ACTIVITY:
Return all lines of the data in which the string "width" occurs.

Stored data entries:
..............................
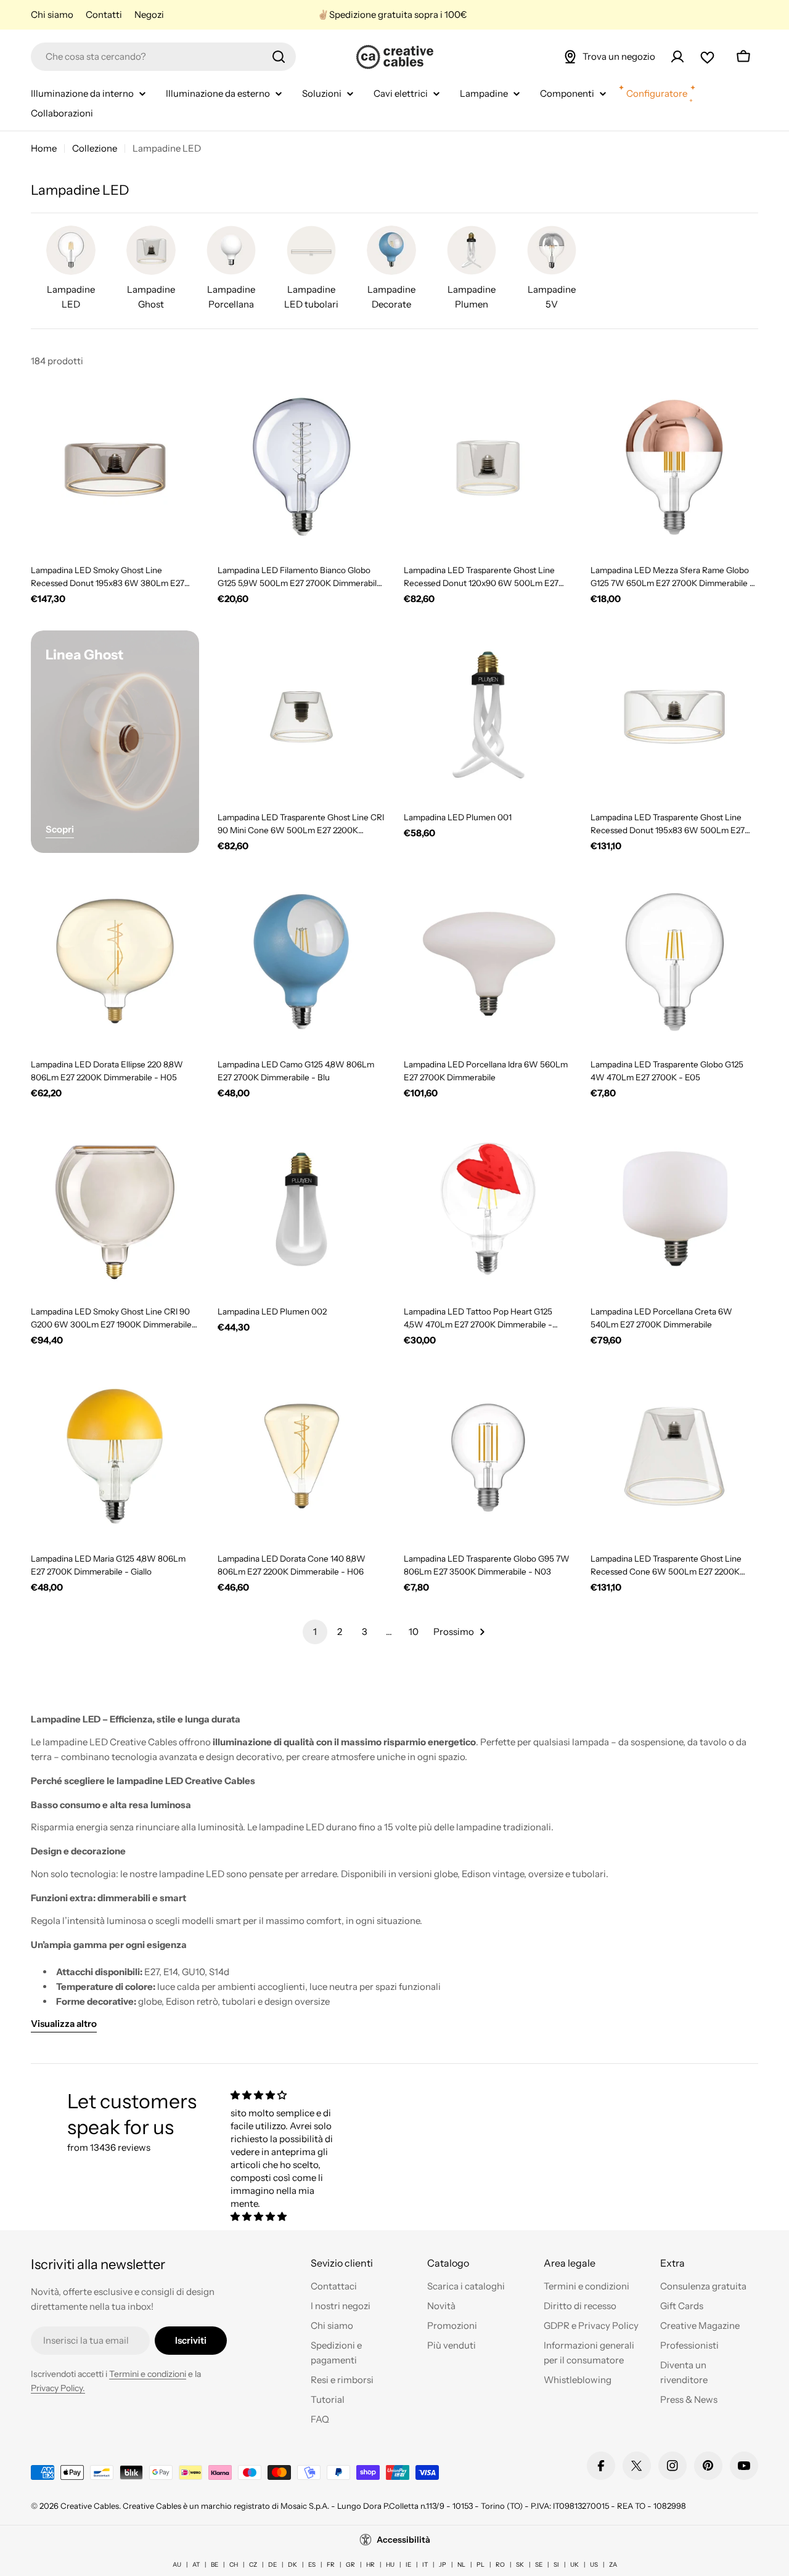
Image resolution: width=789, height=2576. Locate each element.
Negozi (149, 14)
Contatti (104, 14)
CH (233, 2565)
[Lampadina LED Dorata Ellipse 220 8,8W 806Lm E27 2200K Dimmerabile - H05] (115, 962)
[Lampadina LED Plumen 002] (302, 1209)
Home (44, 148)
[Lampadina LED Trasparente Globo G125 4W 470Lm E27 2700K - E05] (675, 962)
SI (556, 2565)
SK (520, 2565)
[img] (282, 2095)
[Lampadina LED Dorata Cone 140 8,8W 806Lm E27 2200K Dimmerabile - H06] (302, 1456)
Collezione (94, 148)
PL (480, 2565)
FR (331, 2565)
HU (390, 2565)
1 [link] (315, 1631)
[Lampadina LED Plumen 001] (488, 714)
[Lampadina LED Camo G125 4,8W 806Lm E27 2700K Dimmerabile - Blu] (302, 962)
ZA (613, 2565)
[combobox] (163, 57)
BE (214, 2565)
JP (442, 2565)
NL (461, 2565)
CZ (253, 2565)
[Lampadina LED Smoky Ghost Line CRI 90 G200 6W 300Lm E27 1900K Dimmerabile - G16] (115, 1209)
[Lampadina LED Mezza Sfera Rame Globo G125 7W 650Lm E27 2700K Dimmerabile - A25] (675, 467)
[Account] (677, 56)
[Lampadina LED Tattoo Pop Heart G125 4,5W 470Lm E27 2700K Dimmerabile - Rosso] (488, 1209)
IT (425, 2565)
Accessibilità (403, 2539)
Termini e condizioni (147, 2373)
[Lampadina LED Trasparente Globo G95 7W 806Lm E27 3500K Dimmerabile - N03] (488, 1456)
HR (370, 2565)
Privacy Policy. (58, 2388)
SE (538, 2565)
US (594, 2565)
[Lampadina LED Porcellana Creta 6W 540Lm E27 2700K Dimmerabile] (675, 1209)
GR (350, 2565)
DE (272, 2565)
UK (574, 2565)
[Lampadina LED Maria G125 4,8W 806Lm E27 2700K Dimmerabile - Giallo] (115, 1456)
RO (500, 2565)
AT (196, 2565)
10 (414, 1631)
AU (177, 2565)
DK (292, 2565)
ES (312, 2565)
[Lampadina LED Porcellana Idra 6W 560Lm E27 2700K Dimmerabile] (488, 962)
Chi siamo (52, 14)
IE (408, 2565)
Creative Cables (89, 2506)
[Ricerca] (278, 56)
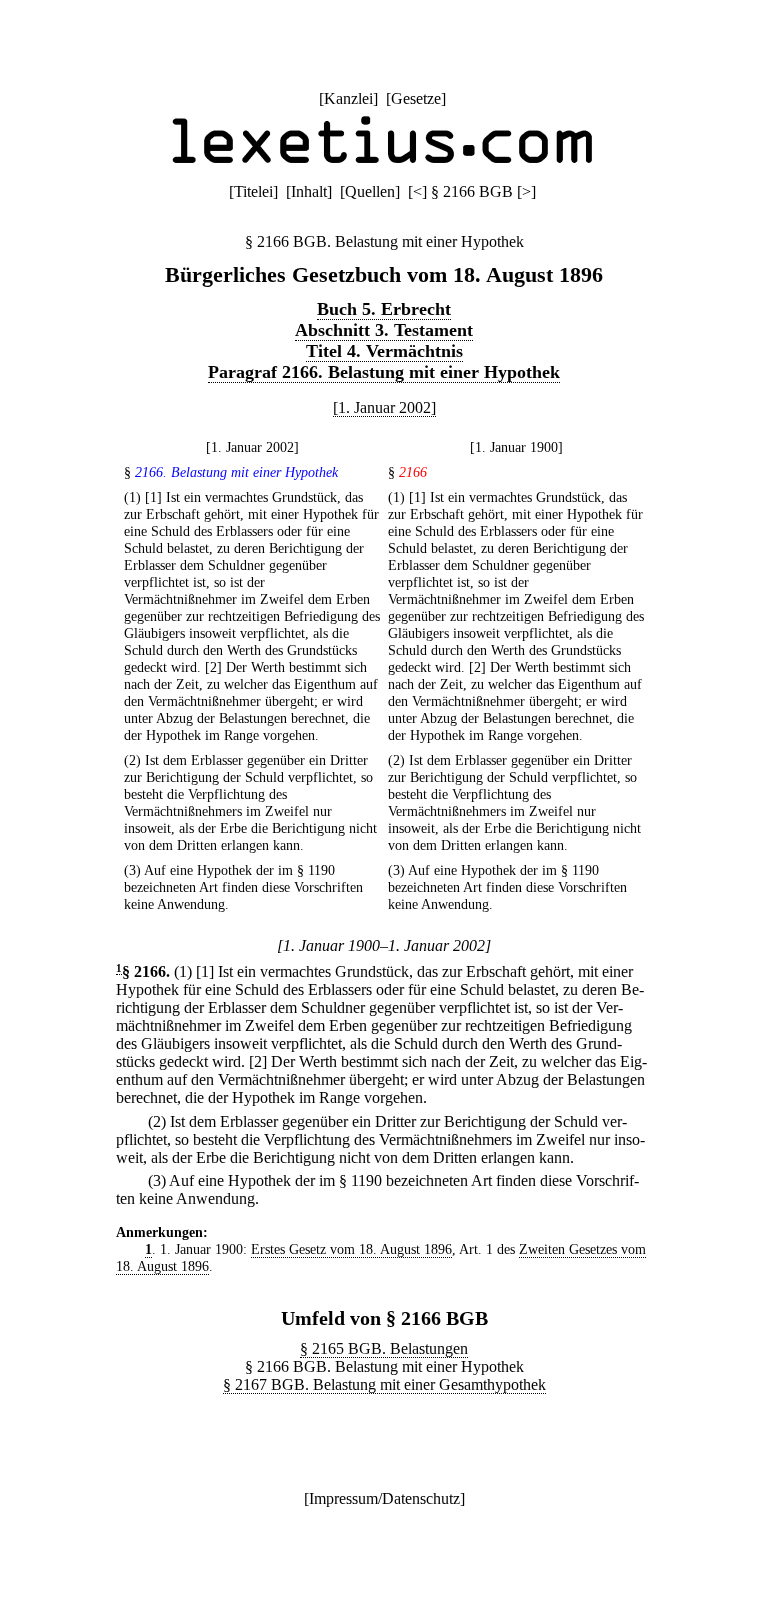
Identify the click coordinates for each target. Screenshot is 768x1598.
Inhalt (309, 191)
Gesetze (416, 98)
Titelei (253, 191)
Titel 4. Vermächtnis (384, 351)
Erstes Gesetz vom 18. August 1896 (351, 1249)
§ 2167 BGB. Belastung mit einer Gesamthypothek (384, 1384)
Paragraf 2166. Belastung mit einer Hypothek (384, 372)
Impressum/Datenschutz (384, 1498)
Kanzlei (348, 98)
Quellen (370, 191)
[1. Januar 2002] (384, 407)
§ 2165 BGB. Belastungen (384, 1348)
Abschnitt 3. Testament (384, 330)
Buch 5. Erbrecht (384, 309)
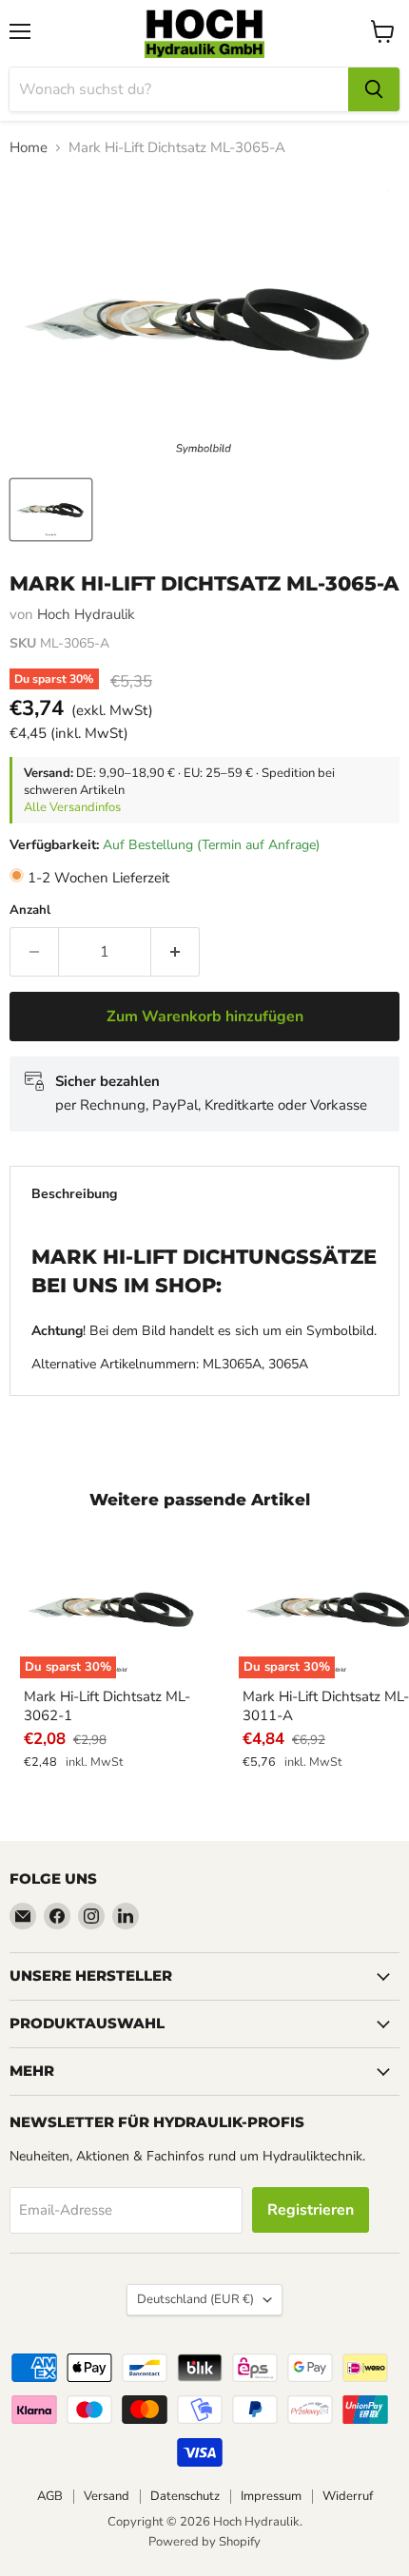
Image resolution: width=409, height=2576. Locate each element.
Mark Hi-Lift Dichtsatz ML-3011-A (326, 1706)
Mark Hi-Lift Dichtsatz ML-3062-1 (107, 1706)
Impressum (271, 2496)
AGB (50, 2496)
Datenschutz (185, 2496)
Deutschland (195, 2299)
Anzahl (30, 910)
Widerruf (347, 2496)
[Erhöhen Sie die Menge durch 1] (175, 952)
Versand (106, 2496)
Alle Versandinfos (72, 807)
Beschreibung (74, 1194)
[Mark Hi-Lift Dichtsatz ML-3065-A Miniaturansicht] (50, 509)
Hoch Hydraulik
..............................
REPLY TO THE EXERCISE:
Image resolution: width=789, height=2576. Locate each element.
Image resolution: width=409, height=2576. Locate each element.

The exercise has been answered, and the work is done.